Manavgat Orospu – Eylül

Küçük bir kafede, çayımı yudumlarken kulaklarıma masanın altından gelen topuk sesi çalındı. Merakla bakışlarımı masanın yanına kaydırdım. Gözlerimi masanın altındaki ince topuklu ayakkabıya kilitlediğimde, karşımdaki sandalyede oturan kadının bacaklarının hafifçe sallandığını fark ettim. O an anladım; bu yalnız bir kafe ziyareti değildi. Çünkü karşımda duran Manavgat Orospu Eylül, çok incelikli bir daveti başlatmıştı.

Eylül kısa bir süre sessiz kaldı, ardından nazikçe “Sana bu ayakkabıyı getirdim,” dedi fısıltıyla. Teninden yükselen amber ve vanilya kokusu, iç sesimdeki gerilimi daha da büyüttü. Çünkü biliyordum ki, bu küçük topuklu ayakkabı yalnızca bir obje değil, aramızdaki tensel temasa açılan bir kapıydı. İç monoloğum “Bu randevu, kelimelerden çok bacaklarımızın hikâyesi olacak,” diyordu.

Masanın altından elini uzatıp ayakkabıyı masanın üzerine çekti. Parmak uçlarımızın birbirine değdiği o an, kalbimde bir kıvılcım patladı. Ardından aktif bir kararlılıkla ayağa kalktım ve Eylül’ün yanına doğru eğildim. Geçiş sözcükleri kullanarak anlatmak gerekirse; önce ayakkabıyı fark ettik, sonra dokunduk, nihayet gerçek bir yakınlık kurduk.
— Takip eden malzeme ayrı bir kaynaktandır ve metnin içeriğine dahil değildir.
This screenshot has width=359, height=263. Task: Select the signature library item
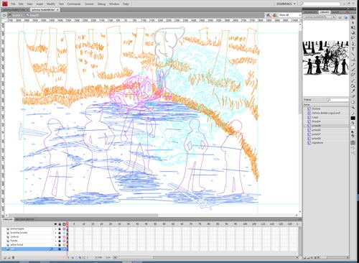pyautogui.click(x=317, y=142)
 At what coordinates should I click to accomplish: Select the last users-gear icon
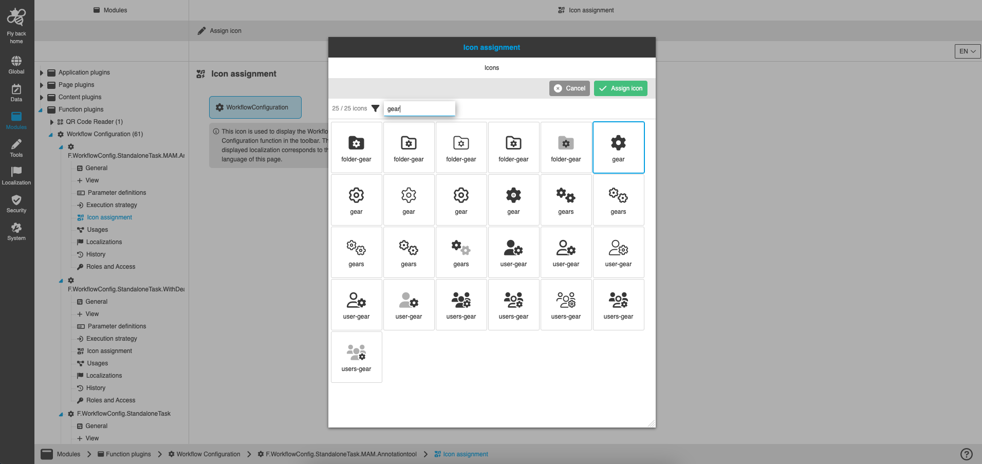(356, 357)
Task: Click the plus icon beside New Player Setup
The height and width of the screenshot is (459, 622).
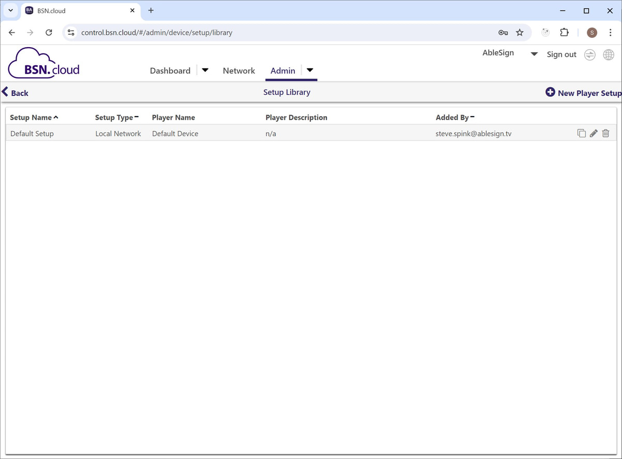Action: 550,92
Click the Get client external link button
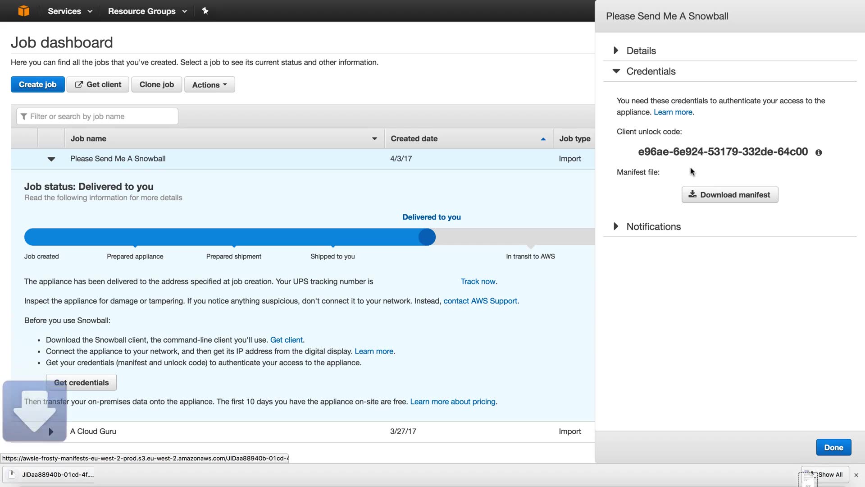The width and height of the screenshot is (865, 487). pyautogui.click(x=98, y=84)
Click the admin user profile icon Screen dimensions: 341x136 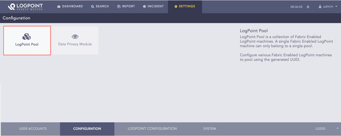point(320,7)
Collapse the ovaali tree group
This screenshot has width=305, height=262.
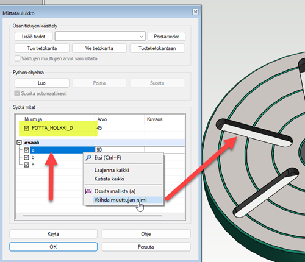point(19,143)
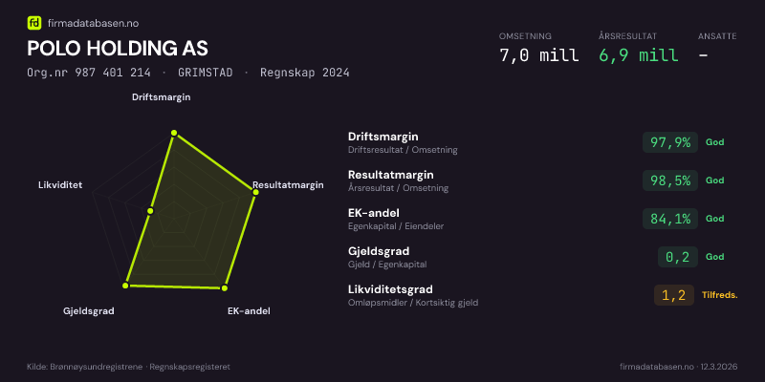Click the Resultatmargin point on radar chart

click(x=256, y=192)
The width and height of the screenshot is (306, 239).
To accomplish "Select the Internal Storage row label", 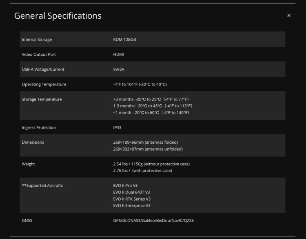I will (x=37, y=39).
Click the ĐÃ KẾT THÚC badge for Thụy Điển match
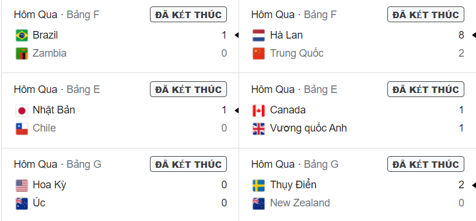This screenshot has width=476, height=221. point(426,164)
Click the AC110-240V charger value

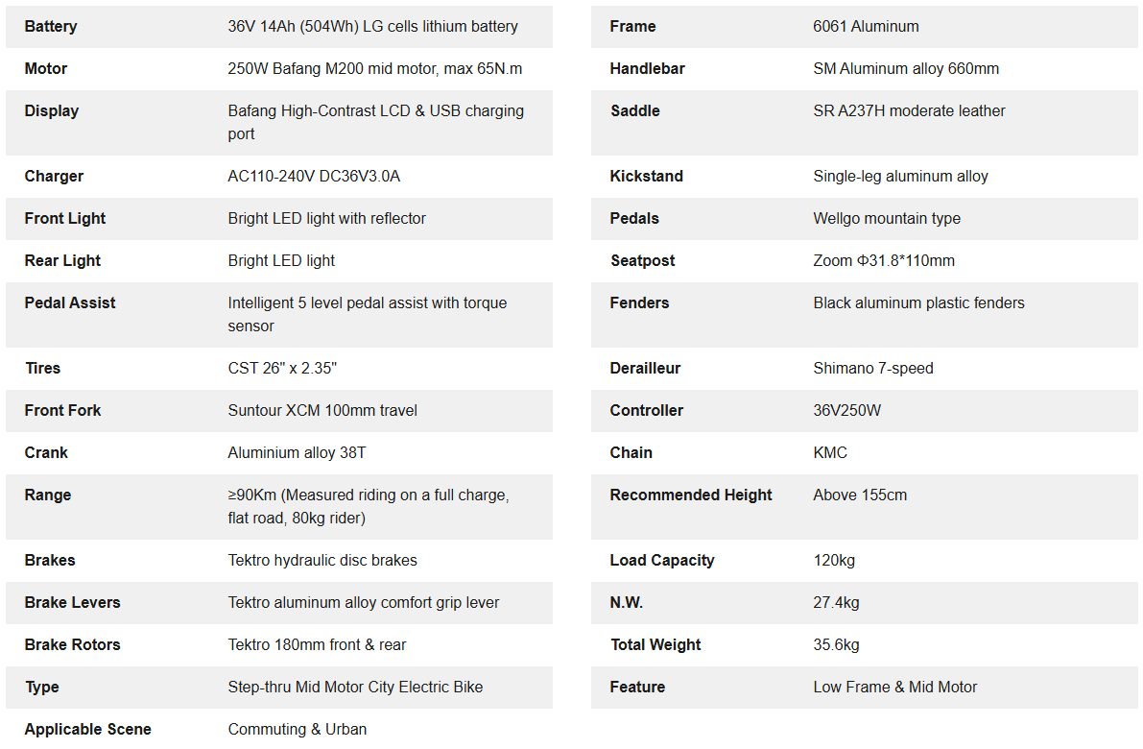(x=314, y=177)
Kafenin loş ışığı altında, Eylül’ün bakışlarındaki karşılıklı istek beni sarstı. Konuşmadan dans etmeye davet eden bir enerji vardı. Ben “Burada her şey gizemle başlıyor,” dediğimde, o yalnızca başını sallayıp gülümsedi. Bu gülümseme, aramızdaki ritmi hızlandırdı ve anında bir keşif yolculuğuna dönüştü.

Sonuç olarak, Manavgat’ta sıradan bir çay molası yerine gizemli bir tensel temasa dönüşen bir Manavgat Orospu deneyimi arıyorsan, Eylül’ün topuklu ayakkabısını masanın altından fark etmen yeterlidir.

Şimdi topuk sesini takip et ve Eylül’ün masasıyla kendi gizemli hikâyeni başlat!